You Are Your Own Bartender Now. You Might As Well Be Good At It.

Also: How the Old Fashioned explains every other cocktail.

It’s 2020 in America, and there’s no place to drink but home. 

Yes, some bars are still open. Some bartenders are still making great drinks. But many bars are closed or only barely open. And even the ones that are technically open — well, who knows how long that will last? Sure, you can get a $16 takeout cocktail, and it might even be delicious. But you’re probably not getting the full $16 cocktail experience. 

This is the reality: You are your own bartender now. You may as well learn to be good at it. 

That’s what this newsletter is about — helping you make delicious, high-quality cocktails on your own, in the comfort and safety of your own home. 

Many guides to making cocktails are, not surprisingly, written by bartenders. There’s nothing wrong with that, and many cocktail books are full of useful tips, techniques, and recipes. I’ve learned a lot from them, and I plan to recommend many of them for further reading. 

But it means they are written by professionals who are in the business of making drinks not only to be consumed but to be sold, by people who live and breathe high-end booze. Many of them are full of recipes with expensive, hard-to-find ingredients, and custom concoctions that can be intimidating or difficult to make for novices, or even seasoned home bartenders. They don’t think about drinks and drink-making the way a home bartender might.  

I know, because I once was one of those novices. 

A decade ago, I didn’t know a rum from rye, a Negroni from a Moscow Mule. I couldn’t have made even the most basic Martini without looking up a recipe — and even then, I wouldn’t have been able to tell which recipes were worth making. 

I am not a professional bartender, and I’m not trying to teach you to do what a professional bartender does. I’m a guy who makes cocktails at home, and I like to think they’re pretty good. I learned to make good cocktails by reading a lot of books, buying a lot of bottles, and drinking — and making — an awful lot of drinks. Along the way, I made a lot of mistakes, but I also learned some things. What I hope to do is help you avoid the former by sharing the latter. 
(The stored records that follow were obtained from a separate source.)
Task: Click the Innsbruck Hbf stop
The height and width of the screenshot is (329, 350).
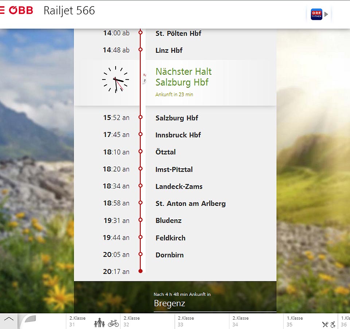Action: point(178,135)
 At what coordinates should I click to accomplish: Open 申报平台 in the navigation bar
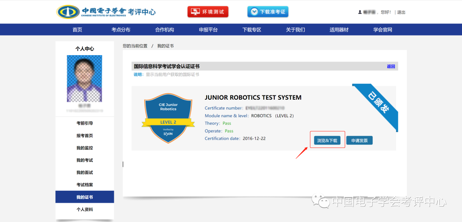point(208,30)
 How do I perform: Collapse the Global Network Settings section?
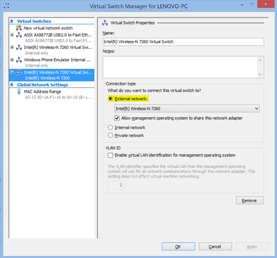point(12,85)
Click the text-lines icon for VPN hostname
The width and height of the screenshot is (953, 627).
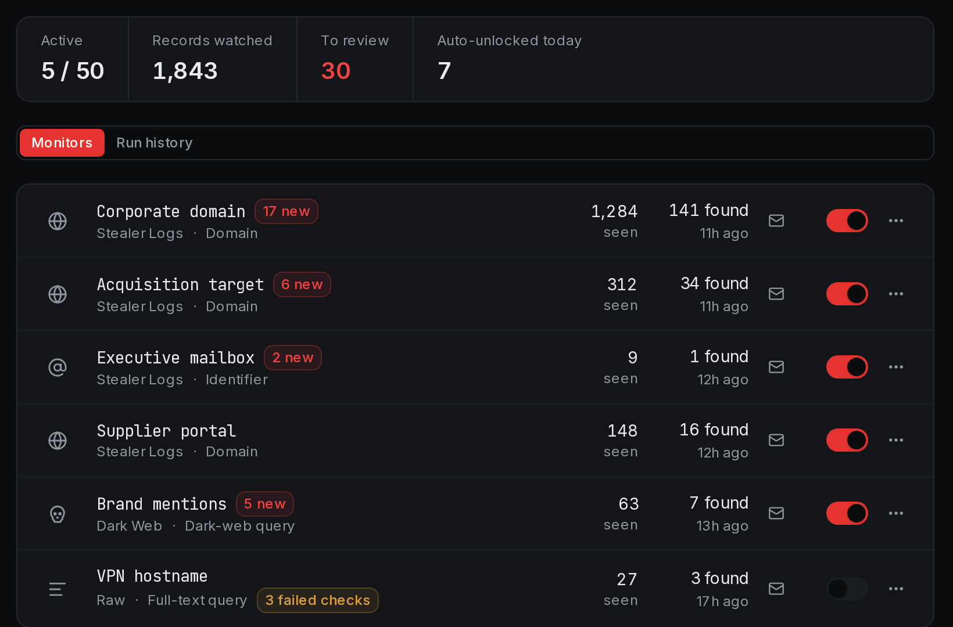point(58,589)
I also went to a lot of bars, including some of the best cocktail bars in the country. I love those places, and no amount of home bartending perfectionism will ever replace the pure experience of a place like Dante, The Varnish, or The Columbia Room. Those places are perfect and magical, and I desperately hope to return to them soon. 

But in the meantime, if you just want to drink great drinks, you can learn to make them yourself. One benefit of doing this is that making those drinks yourself will cost you a lot less than going to a top-notch cocktail bar, at least on a per-drink basis. In many cases, that $16 cocktail will cost you just $2 or $3 if you make it at home. Also, making cocktails at home is incredibly fun and rewarding, and it will help improve your appreciation of bar cocktails when you have them.  
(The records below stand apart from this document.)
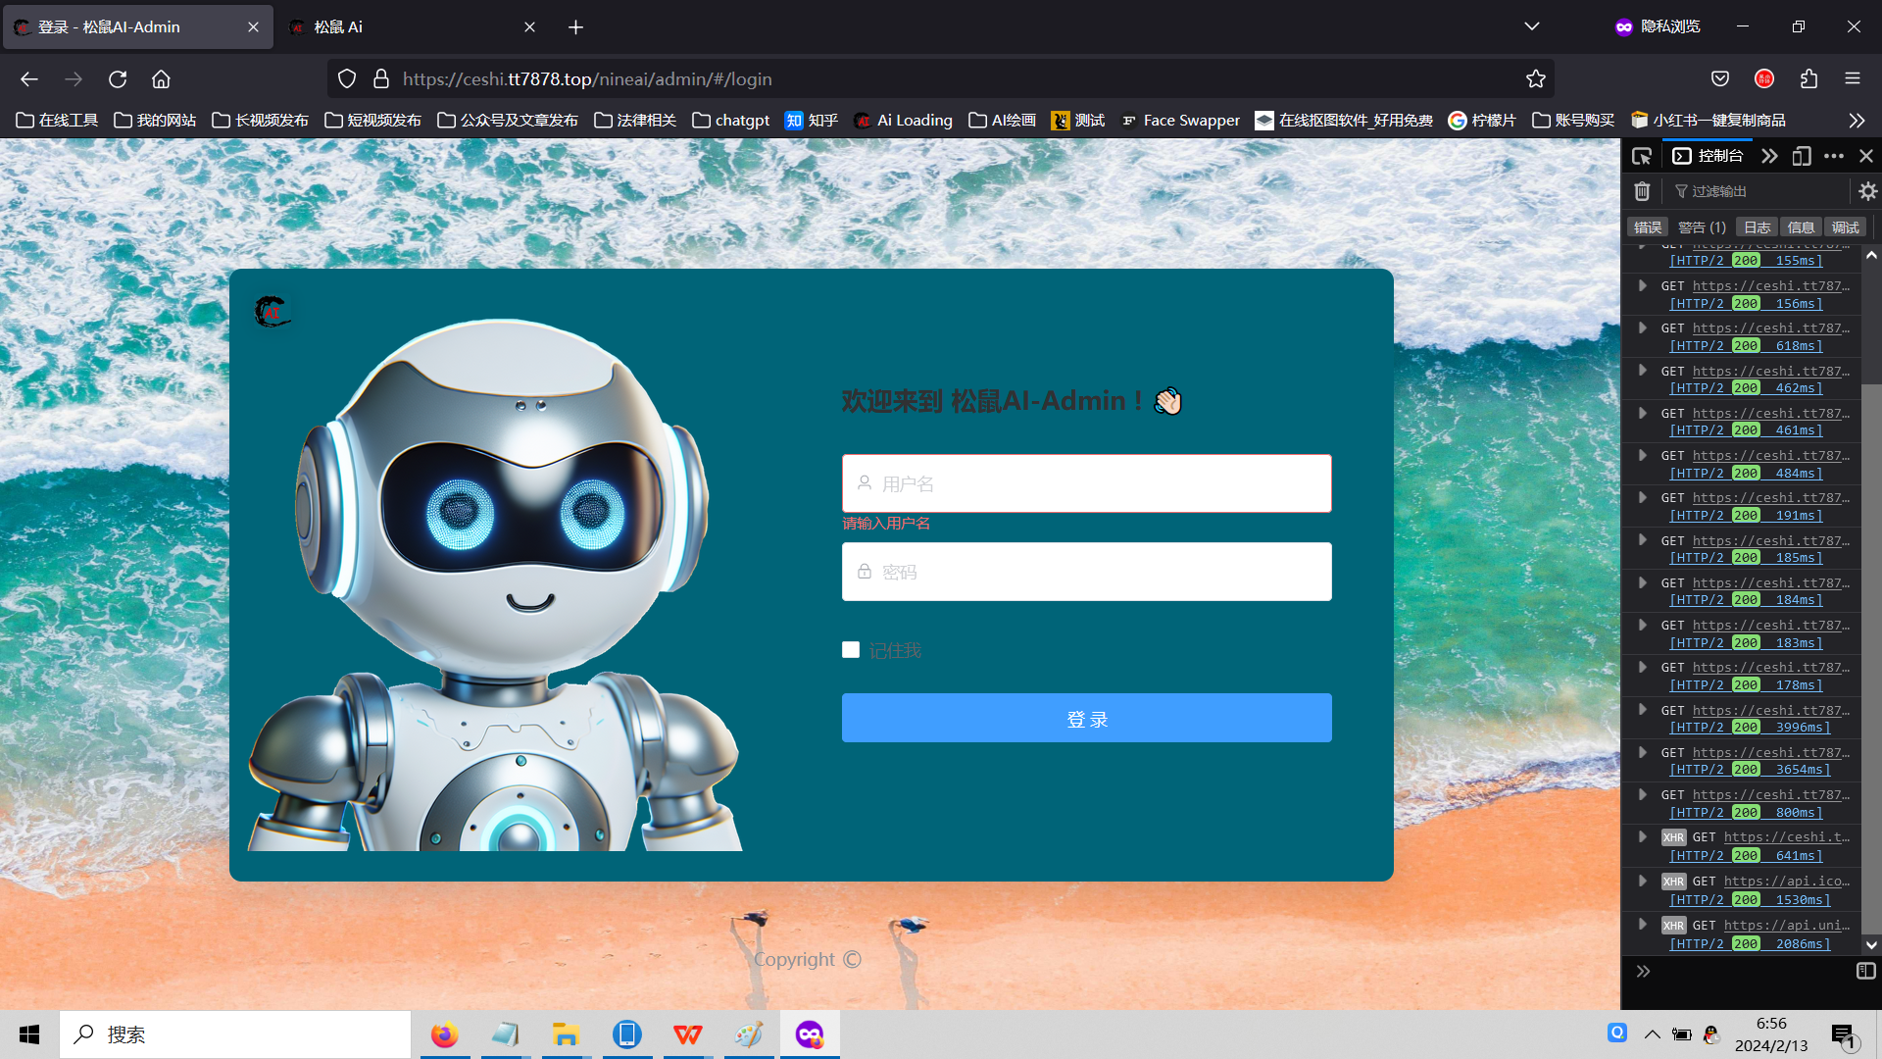Clear console output with trash icon

1643,191
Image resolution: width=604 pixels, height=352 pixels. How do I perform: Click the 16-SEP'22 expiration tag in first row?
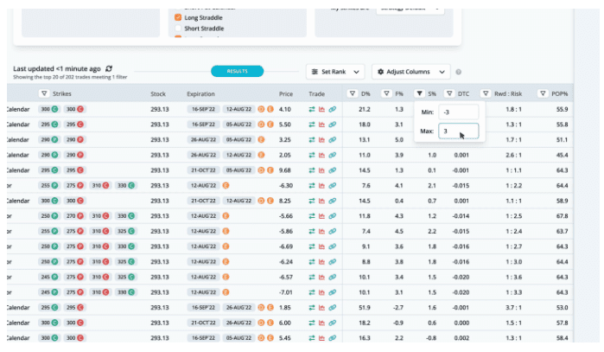pyautogui.click(x=203, y=110)
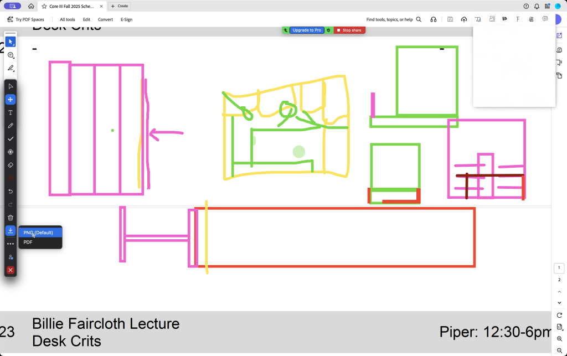Image resolution: width=567 pixels, height=356 pixels.
Task: Click the checkmark stamp tool
Action: pos(11,138)
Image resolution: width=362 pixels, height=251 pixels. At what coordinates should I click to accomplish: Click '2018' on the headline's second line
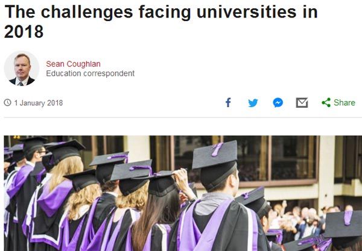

Now, I won’t shy away from pricey bottles when I think they’re called for. Nor will I completely avoid complex, resource-intensive projects. But I’ll try to help you decide whether batched drinks or custom ingredients that take a month or more to make (yes, really) are actually worth it. 

I’ll also spend a fair amount of time discussing fundamentals: basic techniques and ingredients, recipe variations and theory, important bottles and classic drinks. I don’t just want to teach you how to make cocktails, but how to think about them. 

Making cocktails is an art, and good bartenders often appear to be concocting liquid magic tricks. But making cocktails is also a kind of engineering exercise, with core principles and recurring structures that define virtually all classic and contemporary drinks. Cocktails aren’t just arbitrary recipes you follow. They are ideas and frameworks that vary and repeat, families and concepts as much as specific drinks and formulas. But of course, they are recipes too, and I’ll go over plenty of those along the way. 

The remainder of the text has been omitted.